*** Records shown ***
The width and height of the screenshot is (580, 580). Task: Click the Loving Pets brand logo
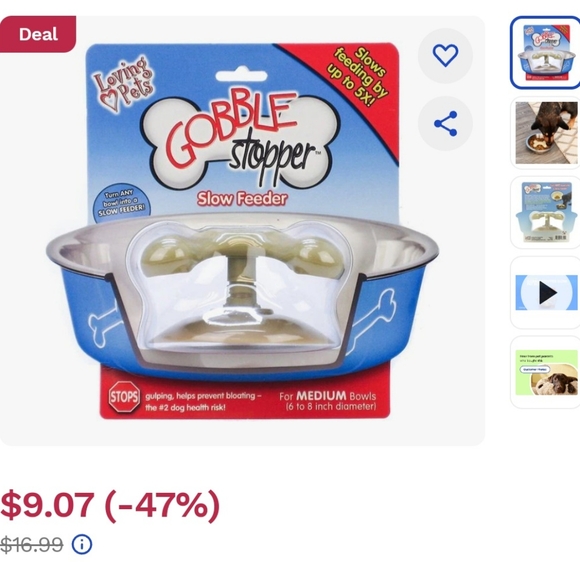point(124,84)
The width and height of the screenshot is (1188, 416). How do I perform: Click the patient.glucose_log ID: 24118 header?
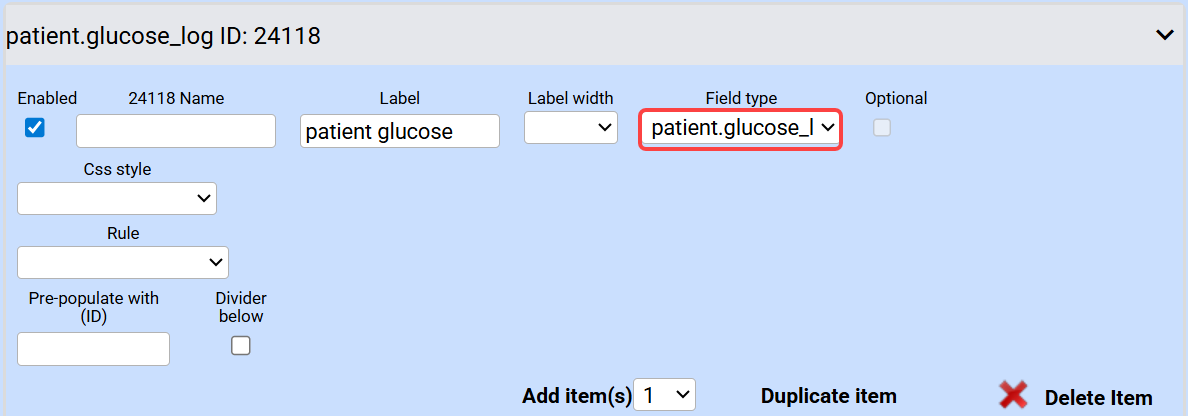coord(163,36)
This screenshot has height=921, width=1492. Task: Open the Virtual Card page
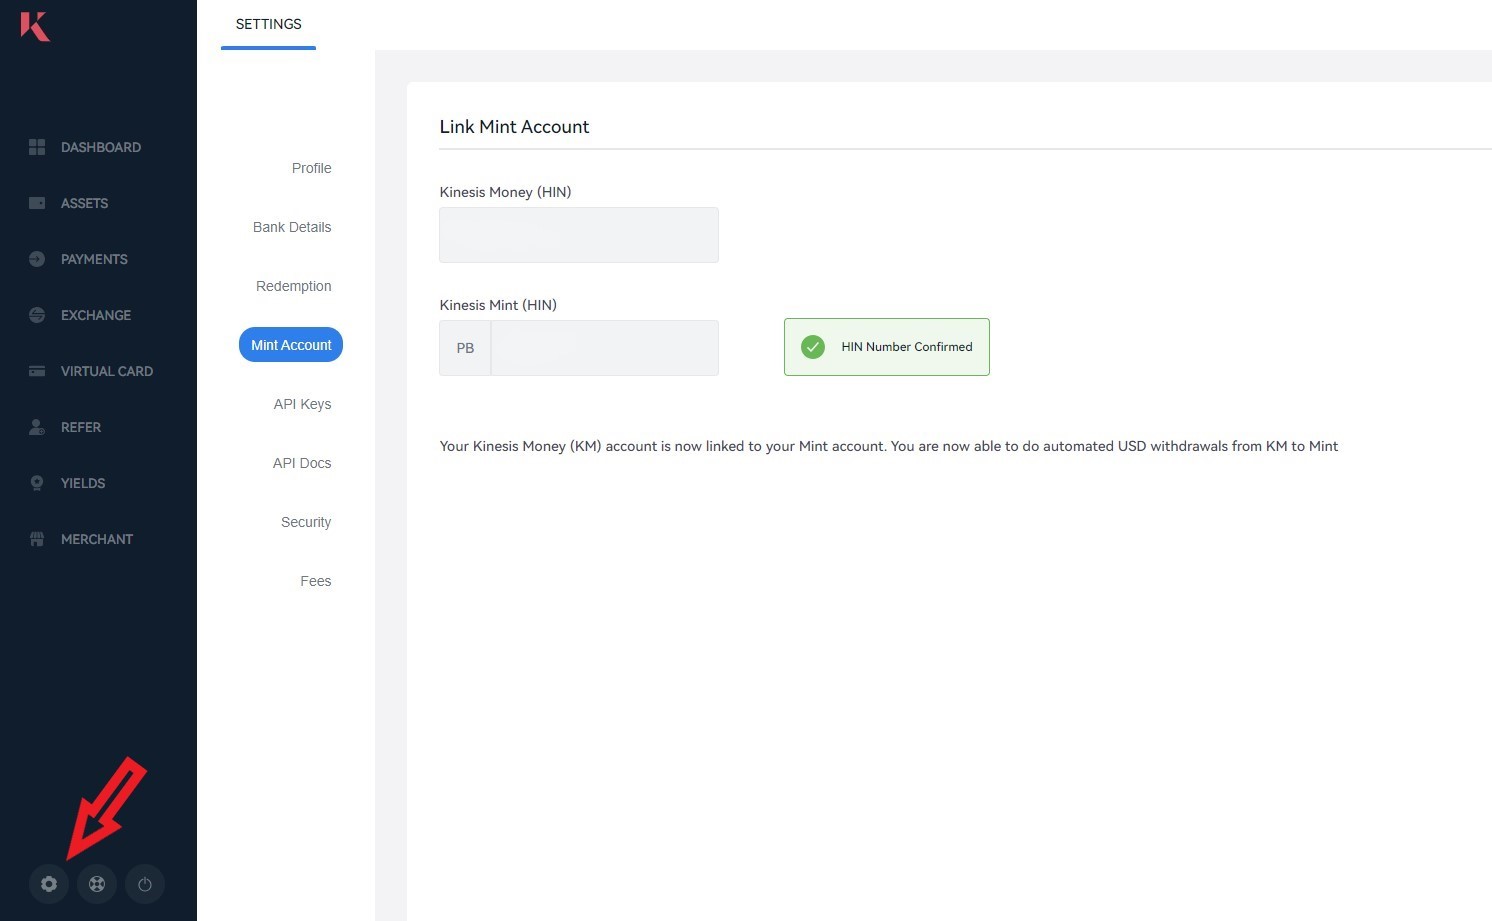click(x=106, y=371)
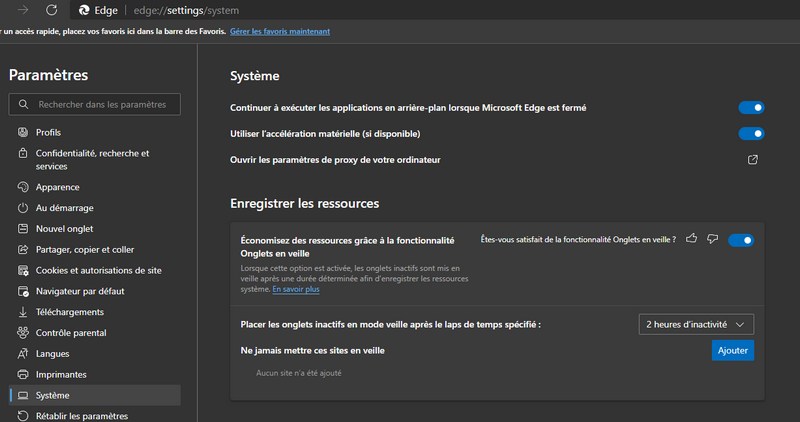Open proxy settings external link icon
The image size is (800, 422).
point(753,160)
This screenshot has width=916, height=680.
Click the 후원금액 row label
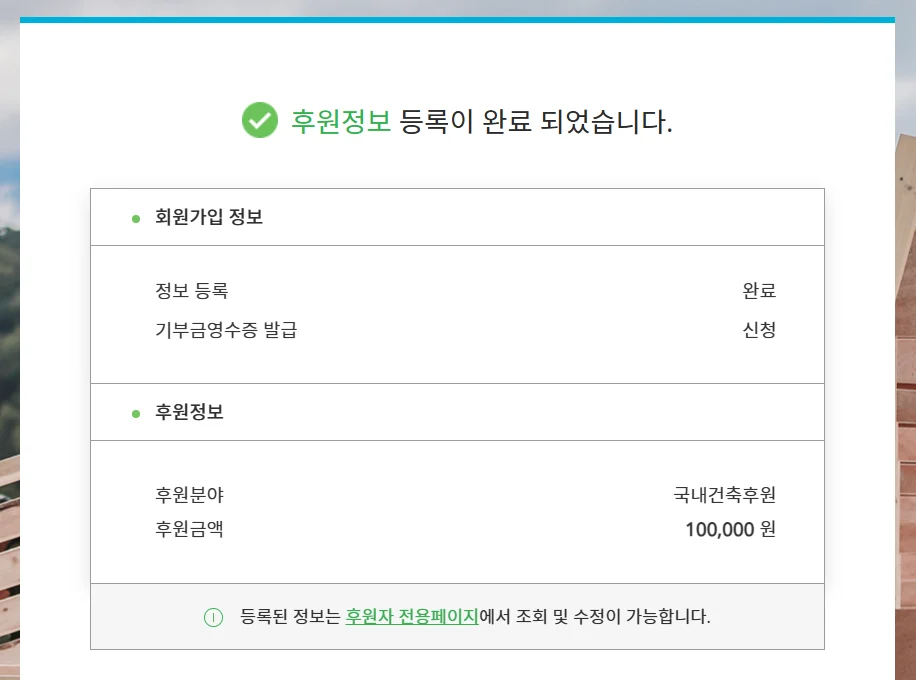click(x=189, y=529)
*** End of Records shown ***
Your task is to quote exactly the lines from the one with "The width and height of the screenshot is (1188, 416)." through the end of the material, both included, without reproducing any pictures.

• _Response area_
The width and height of the screenshot is (1188, 416). How do I perform: Click the patient.glucose_log ID: 24118 header?
coord(163,36)
This screenshot has height=921, width=1492. Task: Open the Virtual Card page
click(x=106, y=371)
Open proxy settings external link icon
The image size is (800, 422).
point(753,160)
This screenshot has width=916, height=680.
Click the 후원금액 row label
click(x=189, y=529)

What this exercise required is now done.